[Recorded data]
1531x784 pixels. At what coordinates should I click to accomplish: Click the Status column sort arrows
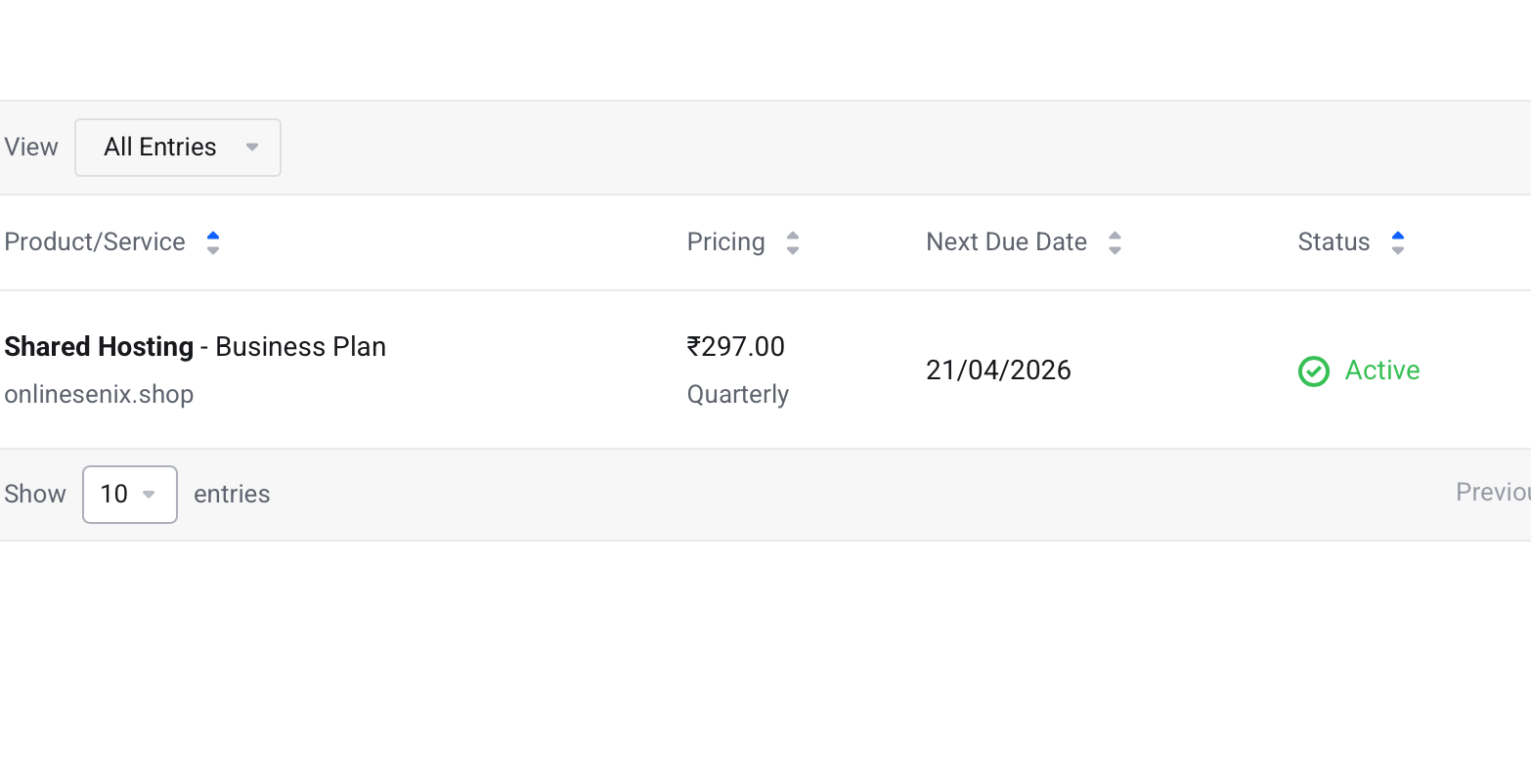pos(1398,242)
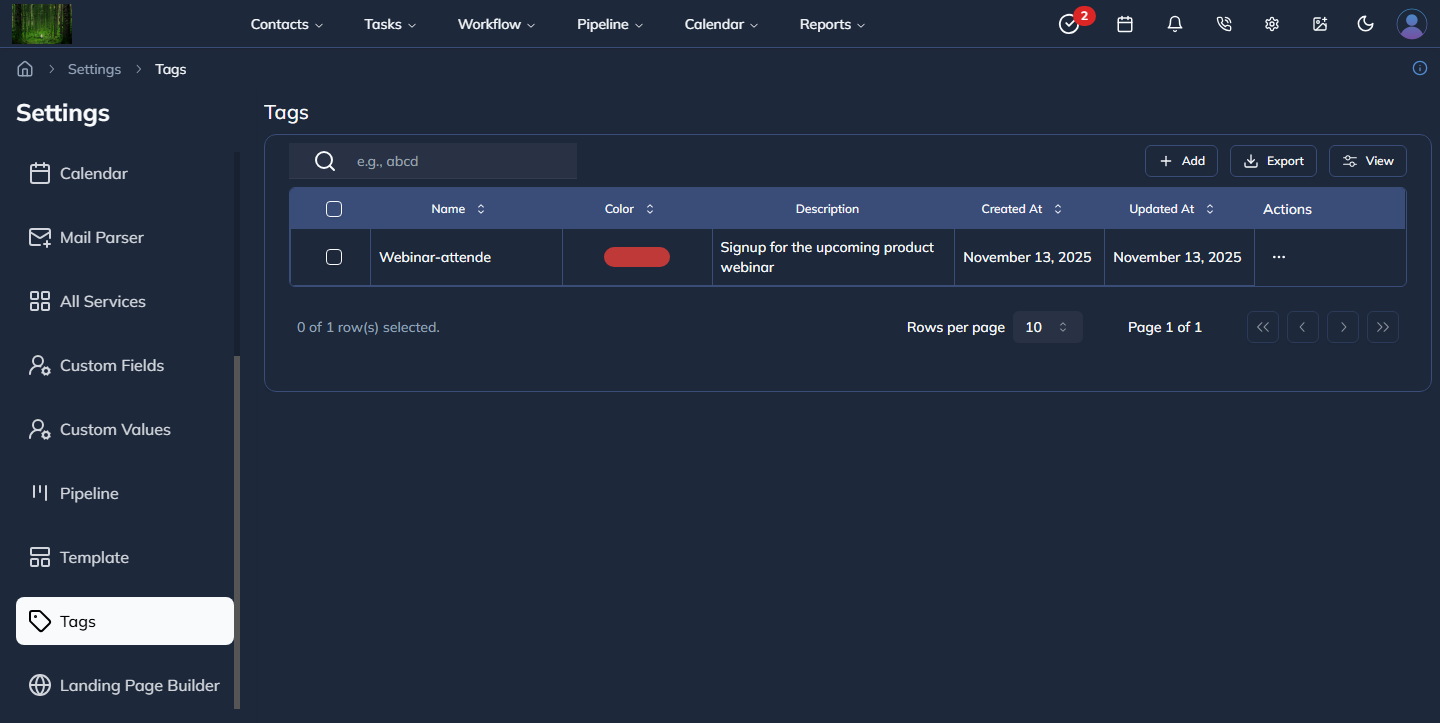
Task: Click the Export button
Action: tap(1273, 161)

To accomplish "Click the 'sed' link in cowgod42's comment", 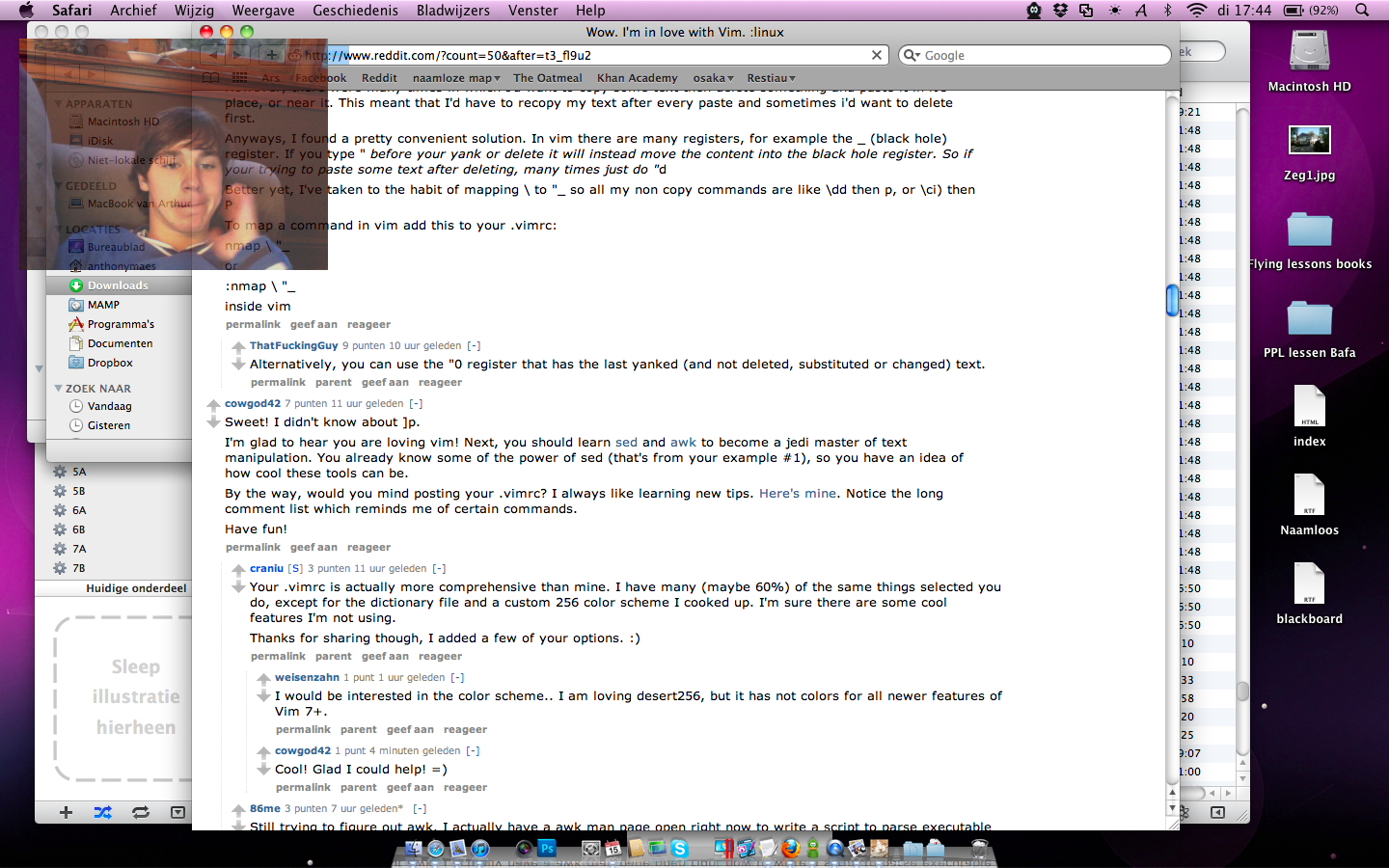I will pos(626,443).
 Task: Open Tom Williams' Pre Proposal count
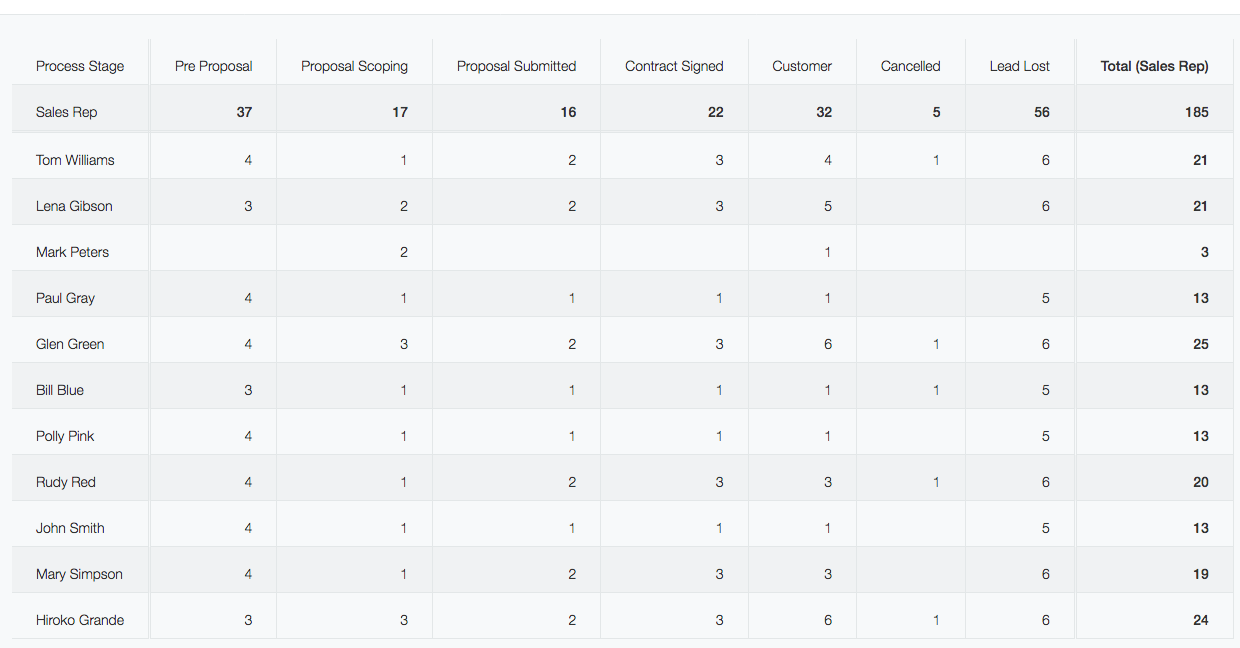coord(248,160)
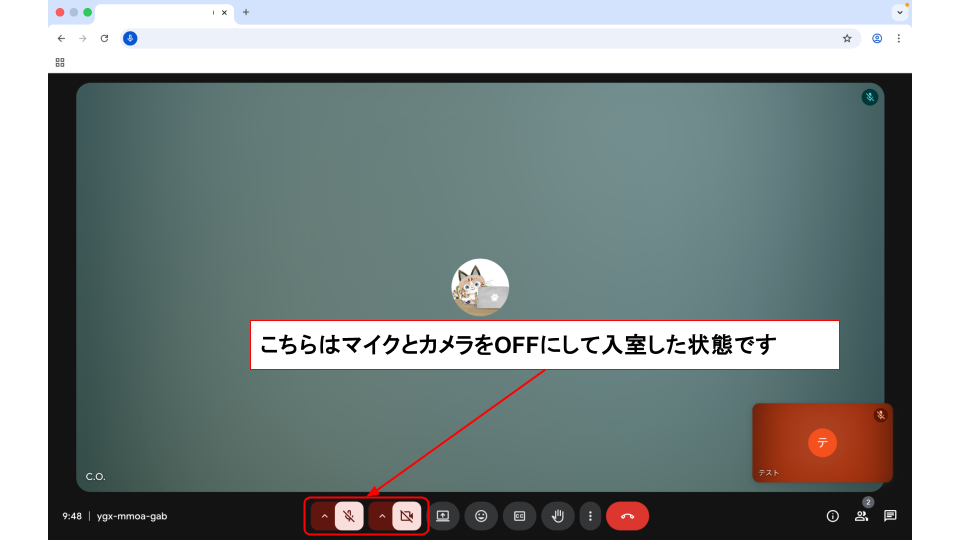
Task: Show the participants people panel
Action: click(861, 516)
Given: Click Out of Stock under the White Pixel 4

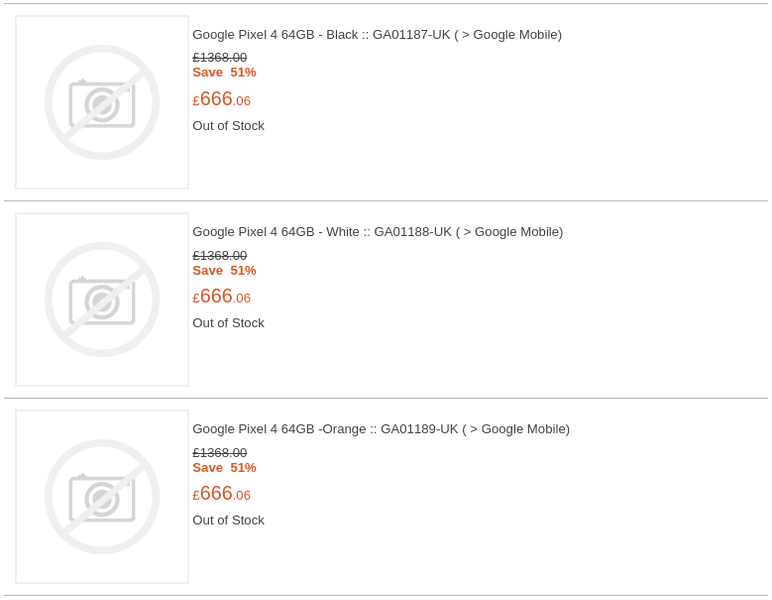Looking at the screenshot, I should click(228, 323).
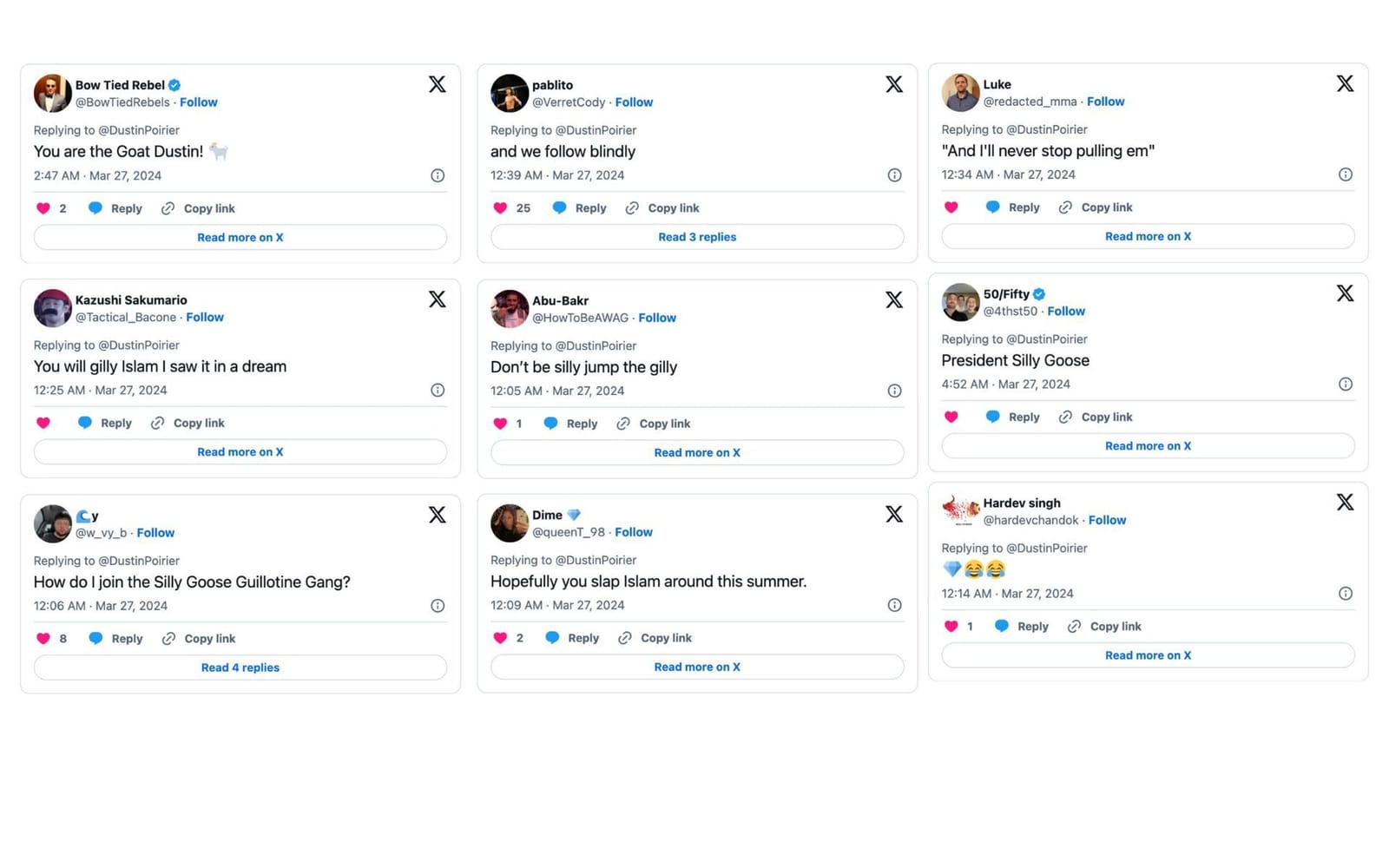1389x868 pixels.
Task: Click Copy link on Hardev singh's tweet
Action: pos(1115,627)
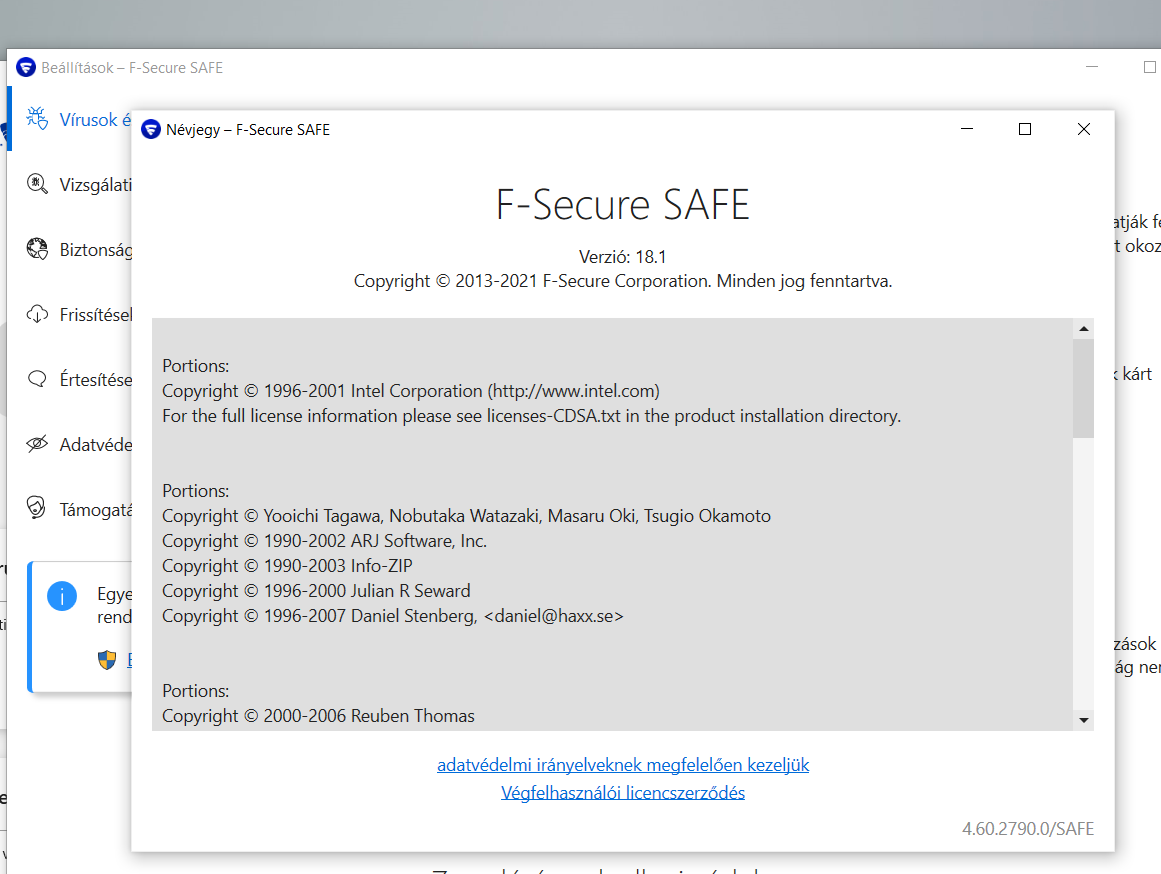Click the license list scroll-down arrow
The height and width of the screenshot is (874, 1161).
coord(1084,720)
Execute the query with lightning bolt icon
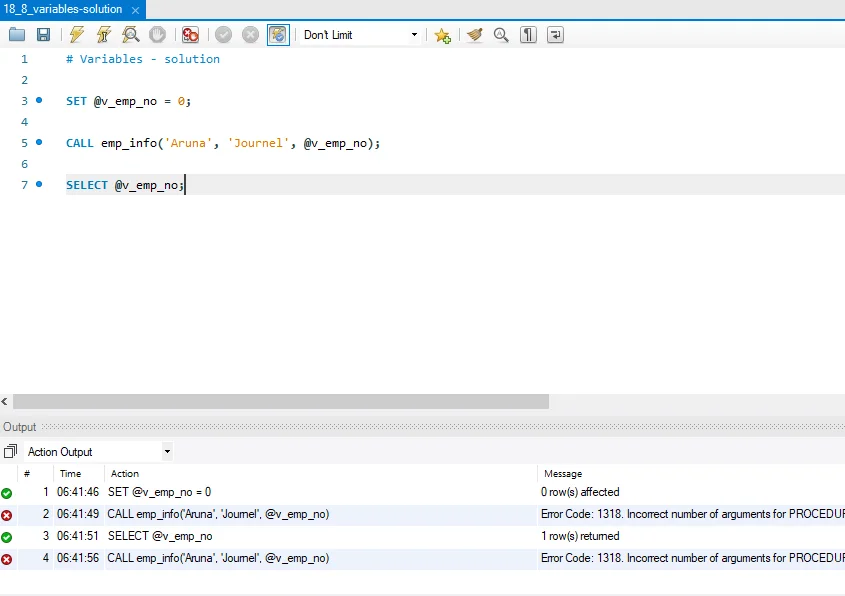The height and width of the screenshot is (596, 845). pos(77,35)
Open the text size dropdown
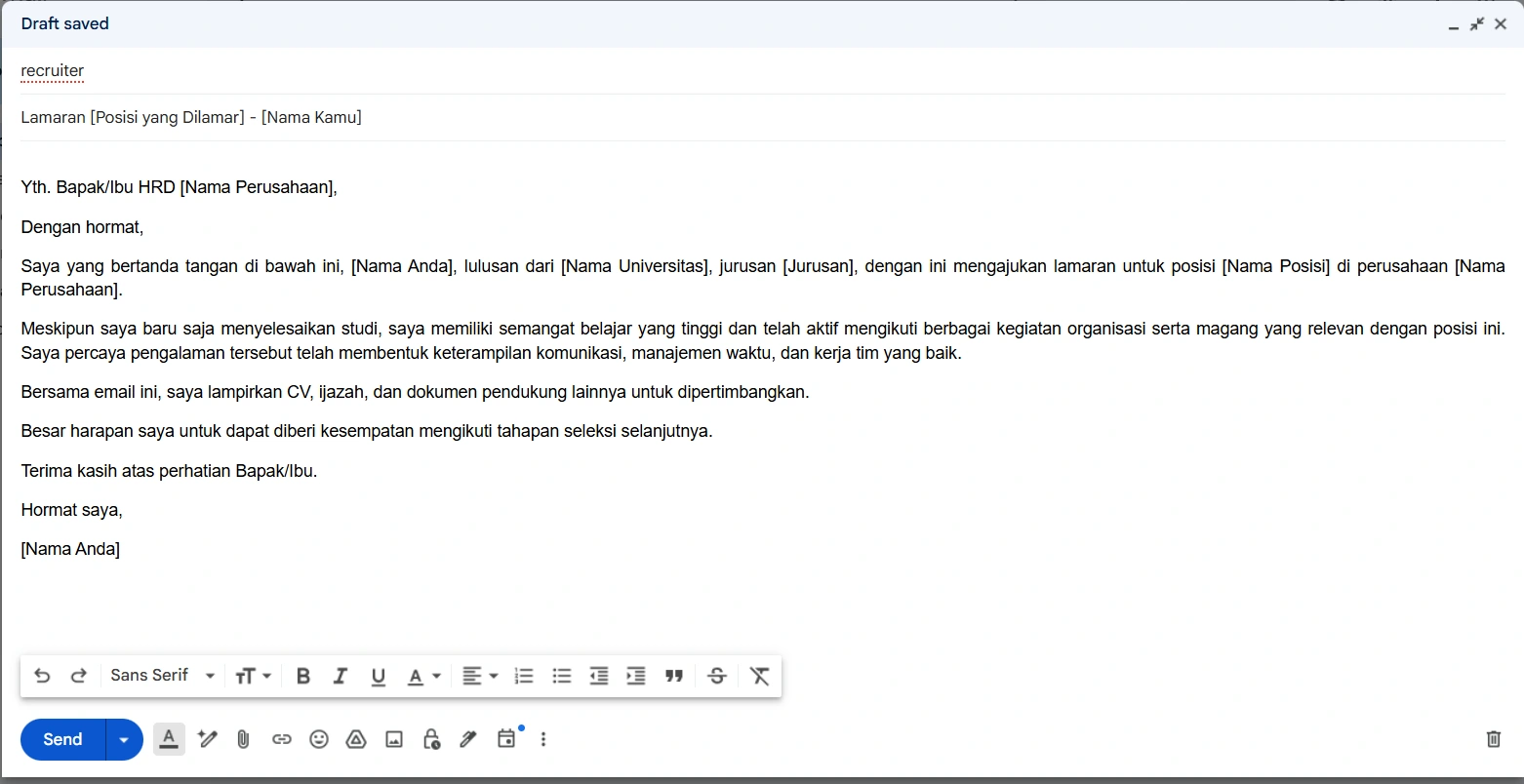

WHAT YOU HAVE TO DO:
Repeat word for word, and nothing more, the lines between the line containing "Execute the query with lightning bolt icon" and the last line of the records above, inclusive, without pictures.

EXPECTED ANSWER:
Execute the query with lightning bolt icon
The height and width of the screenshot is (596, 845). pos(77,35)
Open the text size dropdown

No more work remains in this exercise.